The NHL Winter Classic Sounds Sharp As A Blade

The 2015 NHL Winter Classic may be a regular-season match, but its outdoors setting brings some changes, especially for the broadcast audio.

“We have to watch the weather, particularly the wind, which is something we don’t have to contend with in the arena,” explains Tim Dunn, A1 on the NBC Sports broadcast, as he surveyed the skies above Nationals Park in Washington, D.C., where the Chicago Blackhawks and the Washington Capitals will plays the New Year’s Day match. Dunn says he’s experimented with various windscreens but prefers to avoid them on microphones if possible, to keep the sound sharp and clear. The other meteorological concern is moisture from either precipitation or condensation, though the forecast of clear and cold will help blunt those issues. Like other NHL games on NBC at this time, the show will be broadcast in stereo.

The other main challenge that comes with outdoor hockey is that the stadium setting positions the crowd further back from the ice than in an arena. To get the crowd sound up close, Dunn and A2s Doug Klyn and John Warner, along with RF specialist Danny Weaver have put up several arrays of 416 shotgun mics facing the stands, with their locations determined largely by the NHL’s concerns about sightlines and esthetics. “The big thing is get the crowd in closer, to make it sound big, which it is,” he says.
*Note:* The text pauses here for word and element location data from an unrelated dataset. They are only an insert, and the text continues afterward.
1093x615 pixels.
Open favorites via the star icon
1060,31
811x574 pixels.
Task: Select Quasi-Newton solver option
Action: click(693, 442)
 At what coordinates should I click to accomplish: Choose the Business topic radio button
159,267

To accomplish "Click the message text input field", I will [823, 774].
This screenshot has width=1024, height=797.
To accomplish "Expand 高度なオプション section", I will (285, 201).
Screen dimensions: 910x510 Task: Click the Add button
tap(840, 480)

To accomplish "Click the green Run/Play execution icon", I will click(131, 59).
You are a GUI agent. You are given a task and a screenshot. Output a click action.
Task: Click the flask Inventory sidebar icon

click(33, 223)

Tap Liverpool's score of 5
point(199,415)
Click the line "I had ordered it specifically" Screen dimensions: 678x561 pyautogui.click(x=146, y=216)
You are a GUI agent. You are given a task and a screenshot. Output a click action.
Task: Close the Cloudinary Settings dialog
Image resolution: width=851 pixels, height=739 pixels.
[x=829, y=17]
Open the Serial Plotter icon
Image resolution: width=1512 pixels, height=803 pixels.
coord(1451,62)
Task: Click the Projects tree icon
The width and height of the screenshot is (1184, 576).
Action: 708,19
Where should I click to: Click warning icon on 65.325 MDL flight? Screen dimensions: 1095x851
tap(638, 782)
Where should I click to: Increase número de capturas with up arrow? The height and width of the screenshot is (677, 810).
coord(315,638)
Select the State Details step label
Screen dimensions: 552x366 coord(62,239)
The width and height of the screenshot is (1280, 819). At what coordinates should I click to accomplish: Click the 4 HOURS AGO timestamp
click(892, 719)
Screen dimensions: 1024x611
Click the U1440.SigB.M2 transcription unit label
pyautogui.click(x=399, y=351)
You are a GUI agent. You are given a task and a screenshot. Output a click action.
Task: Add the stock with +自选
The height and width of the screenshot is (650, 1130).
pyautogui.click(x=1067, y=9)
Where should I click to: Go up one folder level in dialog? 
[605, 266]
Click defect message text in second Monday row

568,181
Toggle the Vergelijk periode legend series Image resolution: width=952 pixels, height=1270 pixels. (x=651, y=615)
Effects mics are typical of any hockey show, with the core elements being Crown PCMs lining the boards to pick up ice sounds. Along with 27 talent microphones deployed throughout the stadium and several camera mics, the total microphone count is well over 50, which Dunn will mix through a Calrec Artemis console in NEP’s ND5 truck. If any player microphones are used, as they were last year’s Winter Classic at Michigan Stadium in Ann Arbor, which Dunn also mixed, they will be deployed by the NHL, with a feed sent to Dunn’s console.

Inside the stadium, though, sound will react according to some interesting physics: sound waves tend to travel faster in warm air due to the kinetic excitation of warm air molecules, but it travels farther in cold air than warm as colder air closer to the ground acts as an inversion layer, helping sound waves propagate. That won’t affect the broadcast audio, but it’s something to think about when you’re watching a hockey game in what once was its natural environment.